Tuesday, December 22, 2015

Lehigh Valley International Airport (KABE) preparing for more corporate jets



The Lehigh-Northampton Airport Authority is in talks with a Florida aviation company that would spend $5 million to $10 million to build a hangar for more corporate jets and another for small private planes.

The authority's contract with Clearwater-based Brookline Aviation Development would be the first allowing a private developer to build at Lehigh Valley International Airport and would open the authority to more corporate and private jets.

"We have a lot of aircraft owners looking for space and we just don't have it to give. We've had to turn people away," said Charles Everett Jr., airport executive director. "This will help us get more hangars on the airfield, without having to shoulder the capital costs ourselves."

Under the proposed deal, Brookline Aviation would build a 50,000- to 60,000-square-foot bulk hangar on the southwest section of the airport that would be large enough to handle 12 to 18 corporate and charter planes, depending on the size of the aircraft. It would explore building a second hangar on a northern section of the airport that could house 20 to 30 smaller private planes.

The authority has a letter of intent to have Brookline develop the hangars, but details of the agreement still must be worked out before building can begin, Everett said.

The airport authority would likely sign a 30-year general lease to use each hangar, and then lease space in the hangars to corporate and private airplane owners. Those could be the first of several new hangars at the airport if the demand for space continues to grow, said Darren Betters, authority director of business and commercial services.

LVIA has more than 200 acres of open land that could be used for new hangars.

"Hangar space continues to be a premium," Betters told authority board members Tuesday. "We've moved things around as much as we can. We're beyond full. It's time to build."

Beyond the commercial jets that carry roughly 700,000 passengers a year, LVIA is home to 110 planes owned by businesses or private owners. Some are kept in one of the dozens of single-plane T hangars and a few are merely tied down outdoors. Others, which include planes owned by corporations such as Air Products, New World Aviation and MedEscort International are kept in one of the 10 bulk hangars on the airfield in Hanover Township, Lehigh County.

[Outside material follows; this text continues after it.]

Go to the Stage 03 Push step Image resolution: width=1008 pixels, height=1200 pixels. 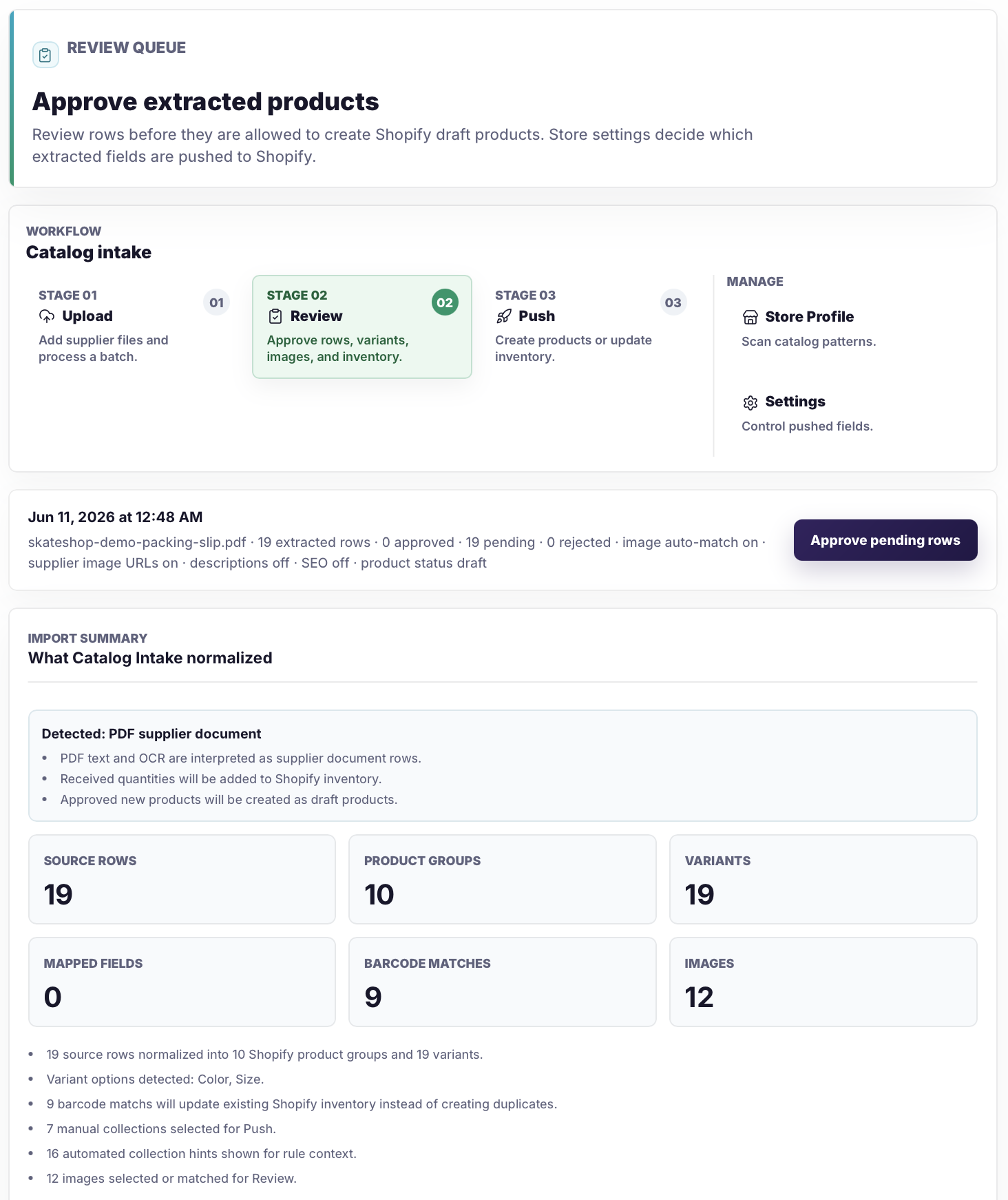click(591, 327)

The hangars would be built on land owned by the authority, but the buildings would be owned by Brookline Aviation.

Everett said the airport doesn't have the cash to build its own hangars, but can still net $500,000 a year in lease fees by having Brookline do the building.

"In terms of priorities, there are still a lot of bricks-and-mortar projects to get to before we could move on to new hangars," Everett said. "This will enable us to get them done a lot sooner."

Brookline principal Bill Yeomans Jr. declined to comment.

Also during the monthly board meeting, authority members announced that a yet-to-be-determined road at the airport will be renamed "Bert Daday Drive," after the 28-year board member who died last month. On the board from 1987 until he died Nov. 25 at age 85, Daday was the authority's longest-serving member.

"I don't think anyone will ever match that," said board Chairman Marc Troutman. "He obviously loved what he did. When I think of Bert, I think of service and integrity."